Focus sur les utilisations réglementaires
- Les utilisations réglementaires (contrôles d’activité, tests d’innocuité et de toxicité…) sont en diminution continue depuis 2015 au moins et ne représentent plus que 10% de l’expérimentation animale en France.
- Deux tiers des utilisations de chiens (soit 2500-3000 individus par an) et la moitié des utilisations de primates (soit 1500-1800 singes et guenons par an) se situent dans cette catégorie.
- Le remplacement de ces « tests », contrairement à l’utilisation d’animaux en recherche fondamentale ou appliquée, est soumis à la validation des méthodes de substitution par le Centre européen de validation des méthodes alternatives (ECVAM) et à leur adoption dans les textes réglementaires.
- Le test de détection des pyrogènes, qui concerne presque uniquement des lapins, disparait des textes de la Pharmacopée européenne à compter de juillet 2025, plus de vingt ans après la validation de ses alternatives par l’ECVAM.
- Les méthodes létales d’évaluation de la toxicité aiguë (notamment la dose létale 50 et la concentration létale 50, qui cherchent à déterminer quelle dose tuera la moitié des animaux) concernent encore plusieurs milliers d’individus chaque année en France, en particulier pour les tests de médicaments vétérinaires.
- La quasi-totalité de ces utilisations répond à des législations de l’Union européenne.
- La grande majorité concerne les tests de médicaments à usage humain réalisés avant les essais cliniques.
- Plusieurs milliers d’animaux sont utilisés chaque année pour tester des biocides, des pesticides ou d’autres produits phytopharmaceutiques.
- Les tests relatifs aux produits chimiques industriels, qui relèvent de la réglementation REACH, concernent de plus en plus d’animaux chaque année en France (plus de 20.000 en 2023).

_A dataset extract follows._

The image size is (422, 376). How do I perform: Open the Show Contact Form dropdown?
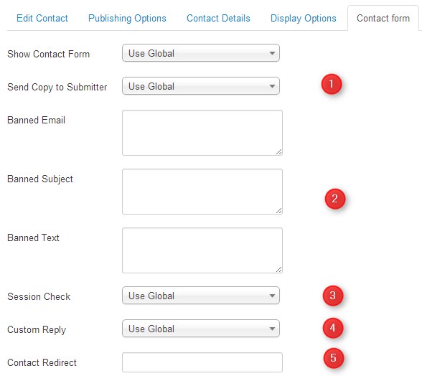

Ce nombre peut inclure des animaux utilisés pour tester des ingrédients cosmétiques multi-usages ou même des ingrédients exclusivement cosmétiques pour l’évaluation de la sécurité des travailleurs.
Le contrôle génétique
- Plus de 800.000 animaux génétiquement modifiés sont recensés chaque année en France.
- Il s’agit très majoritairement de souris, mais également de milliers de rats, de lapins et de poissons, et de dizaines de chiens et de cochons.
- Certaines modifications génétiques impliquent un phénotype dommageable, c’est-à-dire des souffrances pour les animaux. C’est le cas des chiens myopathes (qui sont de moins en moins nombreux mais font encore l’objet d’élevages), et de nombreuses souches de rongeurs, dont le nombre augmente au fil des années.
- Au moins avant 2022 (et possiblement encore), ces chiffres n’incluent pas les animaux élevés, utilisés comme reproducteurs, et tués dans le cadre de la création ou du maintien de lignées génétiquement modifiées sans phénotype dommageable, qui étaient plus de 670.000 (dont plus de 650.000 souris) en France en 2017.
- Les méthodes de génotypage, qui servent à vérifier le statut génétique des animaux destinés à être utilisés, sont recensées depuis 2022 – les méthodes invasives devant faire l’objet d’autorisations de projet vu la souffrance qu’ils impliquent pour les animaux.
- Les coupes d’un bout de queue, d’oreille ou de nageoire, qui concernent les rongeurs et les poissons, sont les méthodes les plus fréquentes, appliquées à des centaines de milliers d’animaux chaque année.
- La phalangectomie, qui consiste à couper plusieurs phalanges réparties sur les différentes pattes des souriceaux et ratons afin de les identifier par code numérique et de les génotyper, reste autorisée et concerne plusieurs dizaines de milliers d’individus par an en France.